╭──

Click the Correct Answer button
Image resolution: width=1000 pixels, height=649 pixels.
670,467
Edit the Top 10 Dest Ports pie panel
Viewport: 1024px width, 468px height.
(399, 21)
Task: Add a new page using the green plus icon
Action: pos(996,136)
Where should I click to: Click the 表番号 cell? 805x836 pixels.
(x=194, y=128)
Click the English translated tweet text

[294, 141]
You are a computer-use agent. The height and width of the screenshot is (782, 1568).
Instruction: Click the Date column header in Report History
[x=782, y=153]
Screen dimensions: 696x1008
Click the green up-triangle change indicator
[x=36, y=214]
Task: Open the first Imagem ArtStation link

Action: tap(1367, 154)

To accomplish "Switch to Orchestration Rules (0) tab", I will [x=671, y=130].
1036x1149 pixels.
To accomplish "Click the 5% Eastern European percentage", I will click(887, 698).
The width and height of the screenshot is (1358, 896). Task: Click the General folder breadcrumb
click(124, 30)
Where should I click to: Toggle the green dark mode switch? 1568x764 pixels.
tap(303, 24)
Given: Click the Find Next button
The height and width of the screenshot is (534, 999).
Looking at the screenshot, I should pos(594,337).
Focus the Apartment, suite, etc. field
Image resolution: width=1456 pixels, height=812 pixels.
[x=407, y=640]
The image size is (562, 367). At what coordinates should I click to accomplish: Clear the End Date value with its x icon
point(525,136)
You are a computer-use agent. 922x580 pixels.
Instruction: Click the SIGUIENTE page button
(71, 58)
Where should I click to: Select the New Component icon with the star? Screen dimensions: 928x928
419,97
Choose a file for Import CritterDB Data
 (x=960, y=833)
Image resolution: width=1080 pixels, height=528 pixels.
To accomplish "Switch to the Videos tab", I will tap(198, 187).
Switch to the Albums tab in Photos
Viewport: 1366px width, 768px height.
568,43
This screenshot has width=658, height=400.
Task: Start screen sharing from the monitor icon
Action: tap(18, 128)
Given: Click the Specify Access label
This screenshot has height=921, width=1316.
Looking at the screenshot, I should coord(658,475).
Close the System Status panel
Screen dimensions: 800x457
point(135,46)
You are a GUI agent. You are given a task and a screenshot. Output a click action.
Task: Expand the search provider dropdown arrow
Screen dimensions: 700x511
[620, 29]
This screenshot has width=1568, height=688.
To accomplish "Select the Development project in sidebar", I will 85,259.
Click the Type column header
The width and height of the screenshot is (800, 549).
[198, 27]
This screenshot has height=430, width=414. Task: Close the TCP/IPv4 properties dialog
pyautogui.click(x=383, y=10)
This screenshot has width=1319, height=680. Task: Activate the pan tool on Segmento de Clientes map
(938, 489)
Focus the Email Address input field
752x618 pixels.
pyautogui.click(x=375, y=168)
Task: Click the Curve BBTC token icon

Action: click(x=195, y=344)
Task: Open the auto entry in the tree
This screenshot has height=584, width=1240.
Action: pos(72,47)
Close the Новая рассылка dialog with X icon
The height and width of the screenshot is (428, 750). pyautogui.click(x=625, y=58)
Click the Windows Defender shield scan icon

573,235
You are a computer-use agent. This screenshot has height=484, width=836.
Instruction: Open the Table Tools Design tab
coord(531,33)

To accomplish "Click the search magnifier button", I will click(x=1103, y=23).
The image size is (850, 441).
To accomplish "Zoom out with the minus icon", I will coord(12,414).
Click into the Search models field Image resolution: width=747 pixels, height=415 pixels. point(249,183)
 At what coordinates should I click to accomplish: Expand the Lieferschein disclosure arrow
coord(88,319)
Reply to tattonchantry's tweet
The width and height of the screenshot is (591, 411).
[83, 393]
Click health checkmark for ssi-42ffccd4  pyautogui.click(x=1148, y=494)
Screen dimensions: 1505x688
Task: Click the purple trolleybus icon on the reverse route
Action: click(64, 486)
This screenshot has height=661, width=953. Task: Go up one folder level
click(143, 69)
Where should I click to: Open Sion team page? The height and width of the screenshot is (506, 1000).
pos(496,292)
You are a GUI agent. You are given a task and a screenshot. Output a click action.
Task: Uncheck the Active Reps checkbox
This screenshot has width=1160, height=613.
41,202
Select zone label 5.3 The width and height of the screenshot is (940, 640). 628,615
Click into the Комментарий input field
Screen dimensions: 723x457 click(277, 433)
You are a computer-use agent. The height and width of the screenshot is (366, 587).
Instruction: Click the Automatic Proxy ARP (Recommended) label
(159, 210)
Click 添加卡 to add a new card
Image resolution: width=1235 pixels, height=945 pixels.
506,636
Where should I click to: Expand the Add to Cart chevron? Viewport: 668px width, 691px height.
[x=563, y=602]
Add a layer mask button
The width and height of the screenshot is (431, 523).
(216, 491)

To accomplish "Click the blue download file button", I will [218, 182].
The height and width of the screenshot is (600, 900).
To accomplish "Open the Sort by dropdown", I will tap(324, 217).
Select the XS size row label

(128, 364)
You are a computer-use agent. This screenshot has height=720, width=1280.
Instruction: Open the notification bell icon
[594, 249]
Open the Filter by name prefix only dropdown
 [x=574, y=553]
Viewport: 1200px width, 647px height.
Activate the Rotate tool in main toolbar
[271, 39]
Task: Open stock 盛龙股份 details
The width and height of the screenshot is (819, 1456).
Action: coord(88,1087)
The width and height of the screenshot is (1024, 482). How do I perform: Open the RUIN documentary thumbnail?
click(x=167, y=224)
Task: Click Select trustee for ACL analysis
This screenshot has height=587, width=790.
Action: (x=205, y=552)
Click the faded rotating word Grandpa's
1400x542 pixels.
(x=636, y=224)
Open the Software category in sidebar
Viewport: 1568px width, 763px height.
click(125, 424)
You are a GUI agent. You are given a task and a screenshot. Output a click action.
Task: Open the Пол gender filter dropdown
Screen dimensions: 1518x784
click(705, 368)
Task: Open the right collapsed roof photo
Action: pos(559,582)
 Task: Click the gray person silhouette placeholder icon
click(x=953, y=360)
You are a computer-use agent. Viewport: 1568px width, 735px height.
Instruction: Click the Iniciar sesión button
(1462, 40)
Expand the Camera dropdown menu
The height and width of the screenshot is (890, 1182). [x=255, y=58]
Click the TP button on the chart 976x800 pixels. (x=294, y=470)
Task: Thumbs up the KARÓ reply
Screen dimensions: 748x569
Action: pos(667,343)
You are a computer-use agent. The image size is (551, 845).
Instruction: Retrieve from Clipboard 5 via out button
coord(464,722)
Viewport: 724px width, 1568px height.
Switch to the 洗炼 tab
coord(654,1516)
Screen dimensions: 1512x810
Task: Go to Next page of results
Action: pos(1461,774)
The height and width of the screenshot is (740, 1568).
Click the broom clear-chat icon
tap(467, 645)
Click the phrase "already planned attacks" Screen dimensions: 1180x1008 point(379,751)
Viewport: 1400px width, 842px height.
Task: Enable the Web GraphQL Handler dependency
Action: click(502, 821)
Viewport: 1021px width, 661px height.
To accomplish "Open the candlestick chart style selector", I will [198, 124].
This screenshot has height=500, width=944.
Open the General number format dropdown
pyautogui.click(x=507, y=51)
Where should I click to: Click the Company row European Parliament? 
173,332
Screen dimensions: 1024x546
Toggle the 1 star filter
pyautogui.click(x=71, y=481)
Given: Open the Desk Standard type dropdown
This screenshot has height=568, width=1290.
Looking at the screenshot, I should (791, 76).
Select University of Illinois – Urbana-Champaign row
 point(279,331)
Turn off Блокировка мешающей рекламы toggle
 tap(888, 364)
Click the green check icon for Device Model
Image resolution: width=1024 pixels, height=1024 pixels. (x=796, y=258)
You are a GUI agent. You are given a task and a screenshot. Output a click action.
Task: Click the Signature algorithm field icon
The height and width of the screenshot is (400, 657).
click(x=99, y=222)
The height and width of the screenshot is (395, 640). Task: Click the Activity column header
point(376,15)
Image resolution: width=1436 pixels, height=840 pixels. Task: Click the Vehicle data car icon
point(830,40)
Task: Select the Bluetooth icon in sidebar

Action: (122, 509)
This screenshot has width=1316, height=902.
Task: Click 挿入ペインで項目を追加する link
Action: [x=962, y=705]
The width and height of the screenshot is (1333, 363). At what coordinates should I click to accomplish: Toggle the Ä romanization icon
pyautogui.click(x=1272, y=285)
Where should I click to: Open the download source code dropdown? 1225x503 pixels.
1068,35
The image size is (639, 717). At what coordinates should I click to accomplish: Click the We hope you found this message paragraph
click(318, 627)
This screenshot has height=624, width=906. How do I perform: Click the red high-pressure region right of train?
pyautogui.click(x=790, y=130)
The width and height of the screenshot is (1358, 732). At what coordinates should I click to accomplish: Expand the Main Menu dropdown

╰──

TASK DETAILS: Using the data above, print exactly the lines from the line that contains "This screenshot has height=430, width=414." through the line that contains "Click into the Search", with both included.

WORKED SOLUTION:
This screenshot has height=430, width=414. Task: Close the TCP/IPv4 properties dialog
pyautogui.click(x=383, y=10)
This screenshot has width=1319, height=680. Task: Activate the pan tool on Segmento de Clientes map
(938, 489)
Focus the Email Address input field
752x618 pixels.
pyautogui.click(x=375, y=168)
Task: Click the Curve BBTC token icon

Action: click(x=195, y=344)
Task: Open the auto entry in the tree
This screenshot has height=584, width=1240.
Action: pos(72,47)
Close the Новая рассылка dialog with X icon
The height and width of the screenshot is (428, 750). pyautogui.click(x=625, y=58)
Click the Windows Defender shield scan icon

573,235
You are a computer-use agent. This screenshot has height=484, width=836.
Instruction: Open the Table Tools Design tab
coord(531,33)

To accomplish "Click the search magnifier button", I will click(x=1103, y=23).
The image size is (850, 441).
To accomplish "Zoom out with the minus icon", I will coord(12,414).
Click into the Search models field Image resolution: width=747 pixels, height=415 pixels. point(249,183)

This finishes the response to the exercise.